BELLCore Learning Goals:

 

Competency (Sciences)

Assignment/Experience

Students will be able to effectively communicate scientific information in an appropriate format

Students will be expected to produce written response papers to articles and videos on AI ethics, as well as on their visits to local technology groups such as Code for Nashville or the Nashville Data Science Meetup.  They will give oral presentations on topics, papers, tool demos, and their class projects involving modeling and prediction systems for their application domain of choice.

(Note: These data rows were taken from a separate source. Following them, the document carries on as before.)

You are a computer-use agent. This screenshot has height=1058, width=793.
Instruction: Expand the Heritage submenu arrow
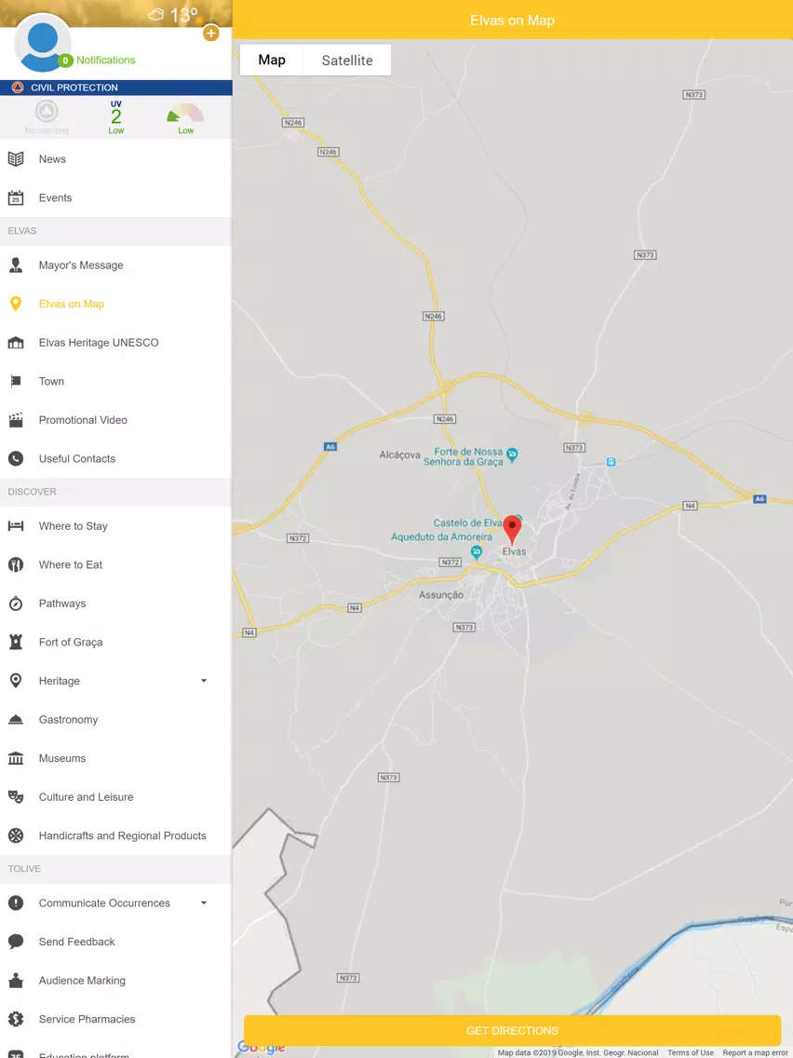[204, 681]
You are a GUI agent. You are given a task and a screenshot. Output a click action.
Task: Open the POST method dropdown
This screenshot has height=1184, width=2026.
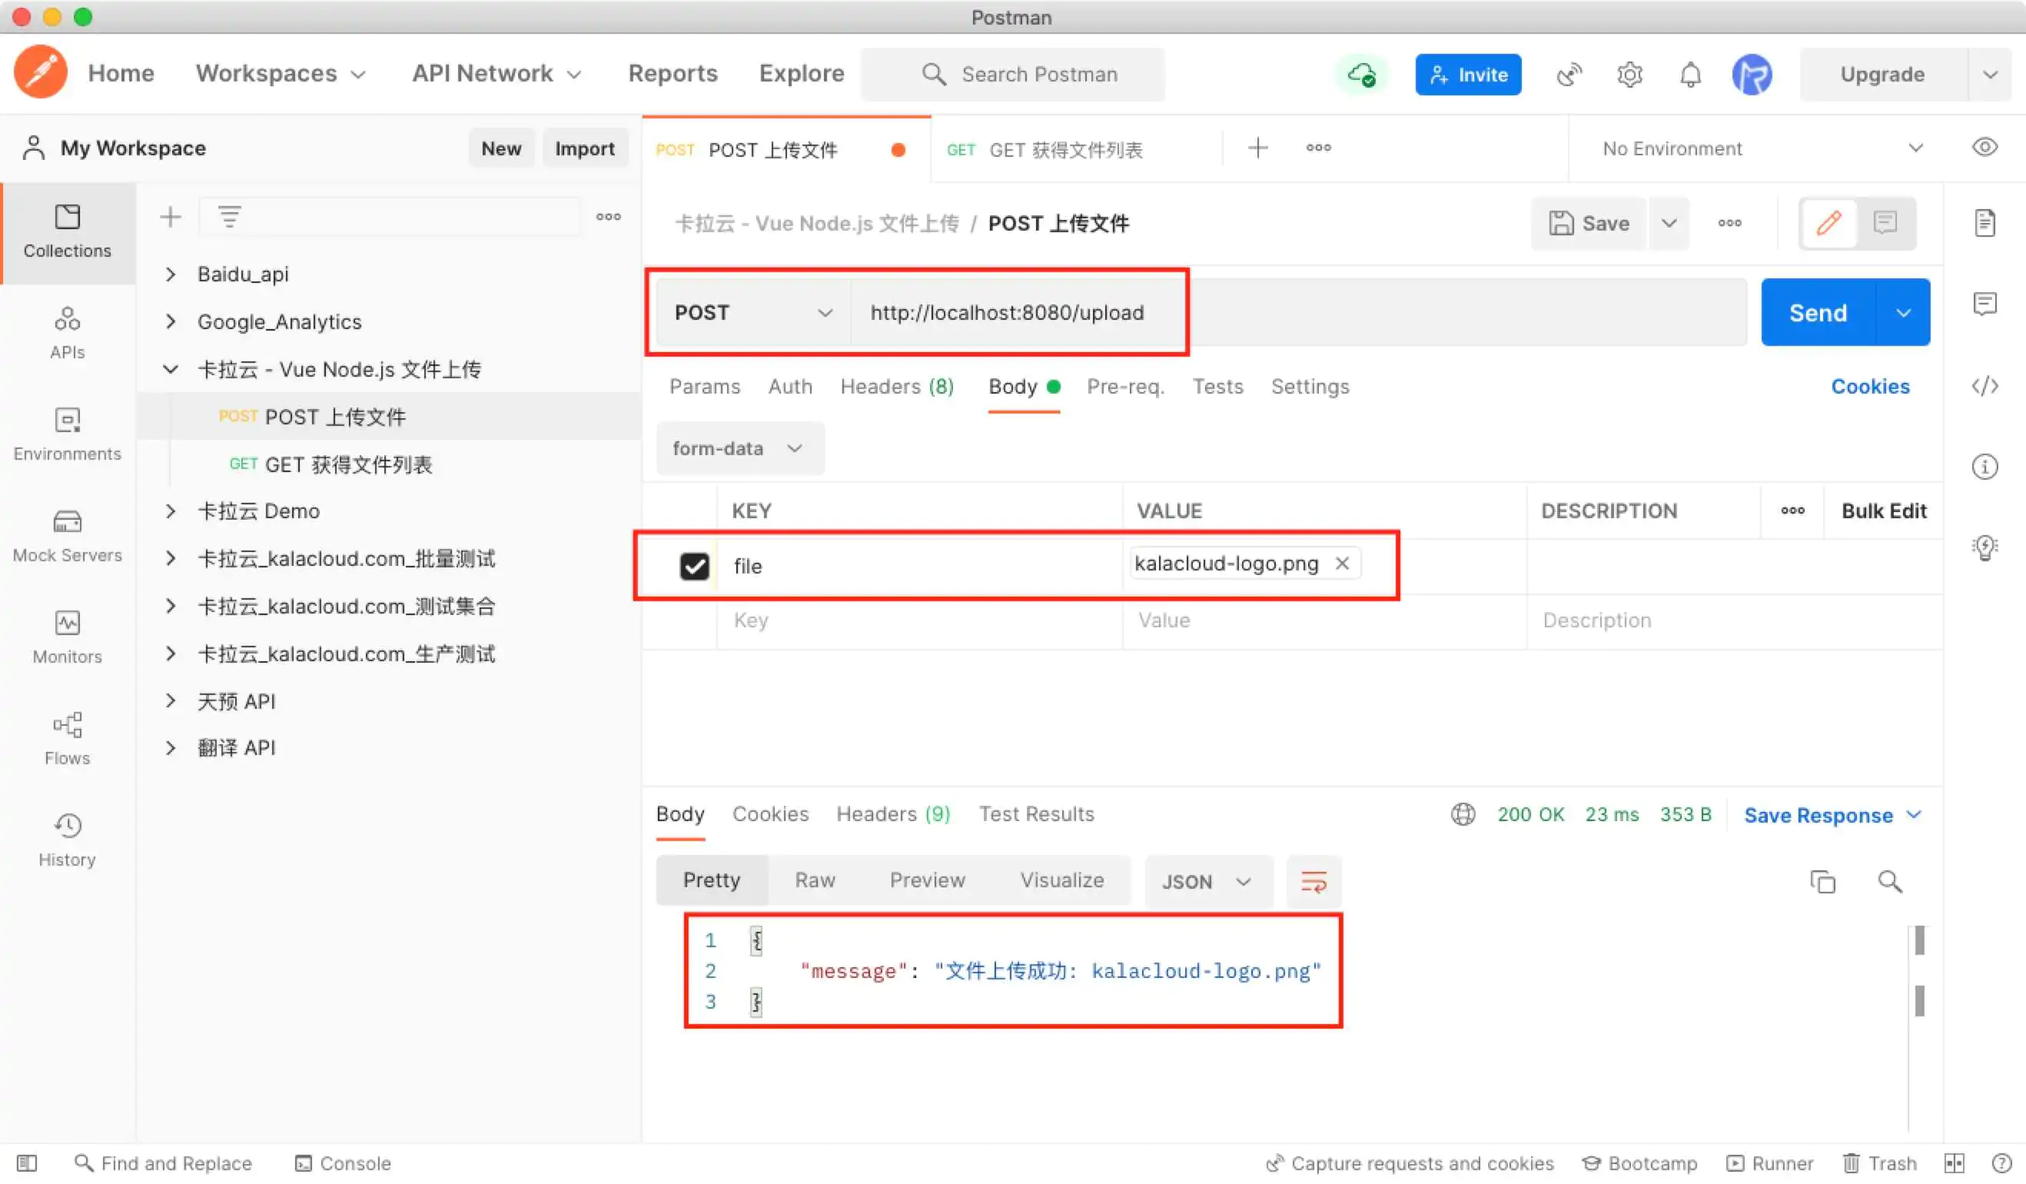tap(753, 313)
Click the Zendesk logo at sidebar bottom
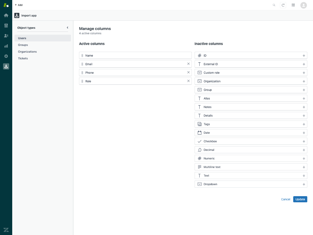This screenshot has width=313, height=235. 6,229
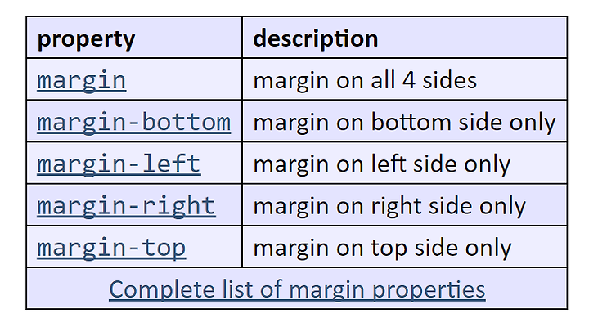Click the word 'sides' in the first description
Viewport: 589px width, 327px height.
click(450, 80)
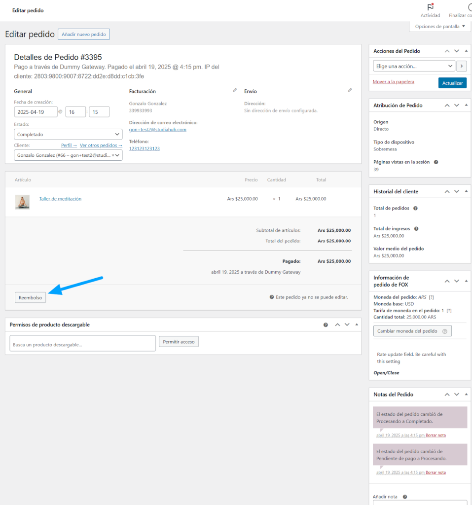
Task: Click help icon beside Total de ingresos
Action: coord(416,229)
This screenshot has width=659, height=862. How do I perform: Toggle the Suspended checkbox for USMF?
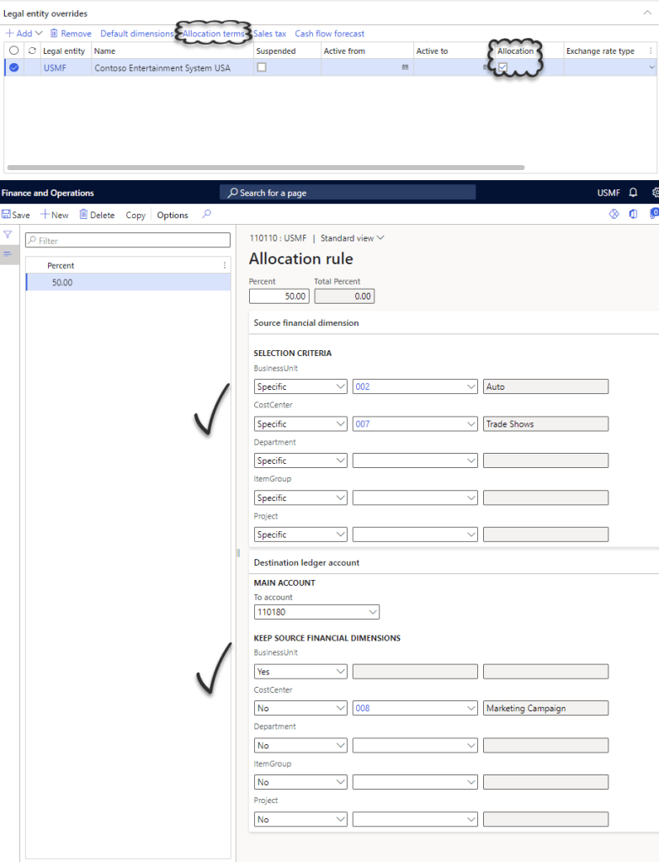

Students will display an ability to make observations and collect, analyze, and interpret data to test hypotheses

Students will be able to explain the means by which datasets are created for machine learning applications, and use machine learning statistical techniques to make inferences from a training dataset, and compare those against a separate testing dataset, in order to measure a model’s generalization ability.  Metrics such as accuracy, false positive rates, Receiver Operating Characteristic (ROC) curves, and others will be used for these tests and interpretations

Students will demonstrate knowledge of relevant scientific concepts

Students will demonstrate an understanding of regression, classification and clustering by developing computer programs which perform these tasks, by performing experiments and answering questions on tests.  They will learn “hands on” about over-fitting, regularization and generalization as they see how these affect the performance of their models.  They will be required to turn in assignments showing how varying the parameters can affect these factors for or beneficial or detrimental effects.

Students will be able to evaluate the impact of scientific discoveries on society

*Because* this will be a Gen Ed course with minimal prerequisites (e.g. no programming prereq), a significant portion of this course will be discussions, readings, and response papers on the subject of impact on society.  Students will engage in discussions of the implications of algorithmic decision making, informed by their exposure to readings and videos from leading AI-ethics researchers on topics of bias, fairness transparency and accountability.  

 

First Day of Class:

-       Welcome

-       Instructor Introduction,  Student Introductions

-       Syllabus Overview

-       First Assignment: Due before next class.  

o   On Blackboard, Learning Modules -> Module: ML Orientation.  Watch two videos, read an article, and take a quiz.  

 

Further schedule (subject to change):

Day 2: Introduction & History of ML/AI

Day 3: Introduction & Setup on Google Colab / Python basics

Day 4: Types of ML Models / Paradigms

Day 5: Introduction & History of Algorithmic Decision-Making

Day 6: Beginning coding, gradient descent optimization.